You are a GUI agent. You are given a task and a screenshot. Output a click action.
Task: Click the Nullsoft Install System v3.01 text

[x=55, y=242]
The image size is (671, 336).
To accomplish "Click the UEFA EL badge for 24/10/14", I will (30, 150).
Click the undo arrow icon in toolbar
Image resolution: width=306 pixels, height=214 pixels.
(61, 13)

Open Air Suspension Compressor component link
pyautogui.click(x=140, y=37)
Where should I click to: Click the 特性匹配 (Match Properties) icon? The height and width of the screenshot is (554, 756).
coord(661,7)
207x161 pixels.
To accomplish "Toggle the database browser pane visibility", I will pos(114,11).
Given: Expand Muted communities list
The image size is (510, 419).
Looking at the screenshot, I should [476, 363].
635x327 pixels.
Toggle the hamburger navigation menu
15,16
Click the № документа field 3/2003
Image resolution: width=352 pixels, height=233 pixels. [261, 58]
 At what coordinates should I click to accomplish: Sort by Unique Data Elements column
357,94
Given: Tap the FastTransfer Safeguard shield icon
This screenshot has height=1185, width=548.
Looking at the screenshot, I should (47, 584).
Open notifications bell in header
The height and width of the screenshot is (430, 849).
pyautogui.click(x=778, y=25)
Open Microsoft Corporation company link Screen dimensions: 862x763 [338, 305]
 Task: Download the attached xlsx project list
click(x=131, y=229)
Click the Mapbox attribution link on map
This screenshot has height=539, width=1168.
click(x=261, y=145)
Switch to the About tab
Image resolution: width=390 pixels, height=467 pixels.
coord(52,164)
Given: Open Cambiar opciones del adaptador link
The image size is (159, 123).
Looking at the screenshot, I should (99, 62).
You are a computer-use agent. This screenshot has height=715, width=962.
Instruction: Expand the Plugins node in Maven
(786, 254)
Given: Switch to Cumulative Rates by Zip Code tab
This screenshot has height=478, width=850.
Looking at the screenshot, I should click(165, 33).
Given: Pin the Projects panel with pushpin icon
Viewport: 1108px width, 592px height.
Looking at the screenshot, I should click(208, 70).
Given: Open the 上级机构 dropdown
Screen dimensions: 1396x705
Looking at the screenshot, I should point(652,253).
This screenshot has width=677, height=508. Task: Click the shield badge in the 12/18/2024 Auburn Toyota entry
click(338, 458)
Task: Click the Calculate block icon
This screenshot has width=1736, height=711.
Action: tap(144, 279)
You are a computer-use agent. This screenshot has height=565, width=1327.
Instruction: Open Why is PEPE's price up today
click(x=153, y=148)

-*-

• **What the task requires**
Could you restate all of the lines above without altering a single word?

• **Completed task**
You are a GUI agent. You are given a task and a screenshot. Output a click action.
Task: Click the Nullsoft Install System v3.01 text

[x=55, y=242]
The image size is (671, 336).
To accomplish "Click the UEFA EL badge for 24/10/14", I will (30, 150).
Click the undo arrow icon in toolbar
Image resolution: width=306 pixels, height=214 pixels.
(61, 13)

Open Air Suspension Compressor component link
pyautogui.click(x=140, y=37)
Where should I click to: Click the 特性匹配 (Match Properties) icon? The height and width of the screenshot is (554, 756).
coord(661,7)
207x161 pixels.
To accomplish "Toggle the database browser pane visibility", I will pos(114,11).
Given: Expand Muted communities list
The image size is (510, 419).
Looking at the screenshot, I should [476, 363].
635x327 pixels.
Toggle the hamburger navigation menu
15,16
Click the № документа field 3/2003
Image resolution: width=352 pixels, height=233 pixels. [261, 58]
 At what coordinates should I click to accomplish: Sort by Unique Data Elements column
357,94
Given: Tap the FastTransfer Safeguard shield icon
This screenshot has height=1185, width=548.
Looking at the screenshot, I should (47, 584).
Open notifications bell in header
The height and width of the screenshot is (430, 849).
pyautogui.click(x=778, y=25)
Open Microsoft Corporation company link Screen dimensions: 862x763 [338, 305]
 Task: Download the attached xlsx project list
click(x=131, y=229)
Click the Mapbox attribution link on map
This screenshot has height=539, width=1168.
click(x=261, y=145)
Switch to the About tab
Image resolution: width=390 pixels, height=467 pixels.
coord(52,164)
Given: Open Cambiar opciones del adaptador link
The image size is (159, 123).
Looking at the screenshot, I should (99, 62).
You are a computer-use agent. This screenshot has height=715, width=962.
Instruction: Expand the Plugins node in Maven
(786, 254)
Given: Switch to Cumulative Rates by Zip Code tab
This screenshot has height=478, width=850.
Looking at the screenshot, I should click(165, 33).
Given: Pin the Projects panel with pushpin icon
Viewport: 1108px width, 592px height.
Looking at the screenshot, I should click(208, 70).
Given: Open the 上级机构 dropdown
Screen dimensions: 1396x705
Looking at the screenshot, I should point(652,253).
This screenshot has width=677, height=508. Task: Click the shield badge in the 12/18/2024 Auburn Toyota entry
click(338, 458)
Task: Click the Calculate block icon
This screenshot has width=1736, height=711.
Action: tap(144, 279)
You are a computer-use agent. This screenshot has height=565, width=1327.
Instruction: Open Why is PEPE's price up today
click(x=153, y=148)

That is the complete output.